Chengjie Song1,2, Jun Zhang3, Shasha Qi4, Zhen Liu2, Xiaoyang Zhang2, Yue Zheng2, John‐Paul Andersen1, Weiping Zhang4, Randy Strong1, Paul Anthony Martinez1, Nicolas Musi1, Jia Nie1, Yuguang Shi1,2
1Barshop Institute for Longevity and Aging Studies, Department of Pharmacology, University of Texas Health Science Center, San Antonio, Texas
2Department of Biochemistry and Molecular Biology, School of Basic Medical Sciences, Nanjing Medical University, Nanjing, China
3Perenna Pharmceuticals Inc, San Antonio, Texas
4Department of Pathophysiology, the Second Military Medical University, Shanghai, China
Tóm tắt
AbstractCardiolipin (CL) is a mitochondrial signature phospholipid that is required for membrane structure, respiration, dynamics, and mitophagy. Oxidative damage of CL by reactive oxygen species is implicated in the pathogenesis of Parkinson's disease (PD), but the underlying cause remains elusive. This work investigated the role of ALCAT1, an acyltransferase that catalyzes pathological remodeling of CL in various aging‐related diseases, in a mouse model of PD induced by 1‐methyl‐4‐phenyl‐1,2,4,6‐tetrahydropyridine (MPTP). We show that MPTP treatment caused oxidative stress, mtDNA mutations, and mitochondrial dysfunction in the midbrain. In contrast, ablation of the ALCAT1 gene or pharmacological inhibition of ALCAT1 prevented MPTP‐induced neurotoxicity, apoptosis, and motor deficits. ALCAT1 deficiency also mitigated mitochondrial dysfunction by modulating DRP1 translocation to the mitochondria. Moreover, pharmacological inhibition of ALCAT1 significantly improved mitophagy by promoting the recruitment of Parkin to dysfunctional mitochondria.
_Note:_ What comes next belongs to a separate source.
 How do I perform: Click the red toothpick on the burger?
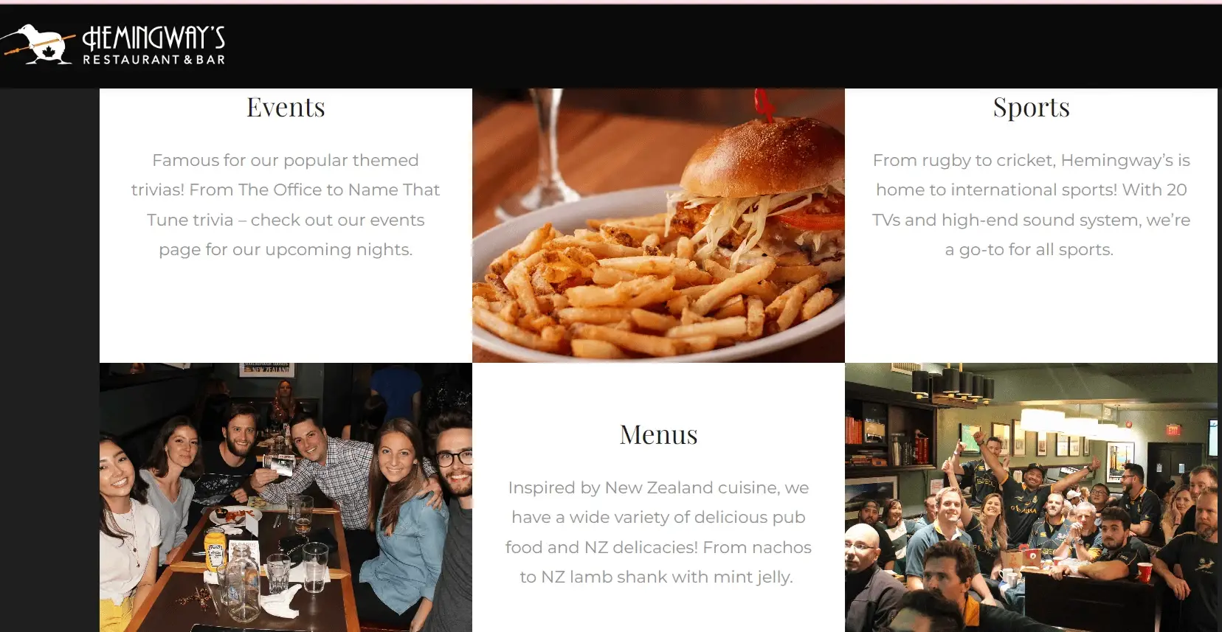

Finally, ALCAT1 expression was upregulated by MPTP and by α‐synucleinopathy, a key hallmark of PD, whereas ALCAT1 deficiency prevented α‐synuclein oligomerization and S‐129 phosphorylation, implicating a key role of ALCAT1 in the etiology of mouse models of PD. Together, these findings identify ALCAT1 as a novel drug target for the treatment of PD.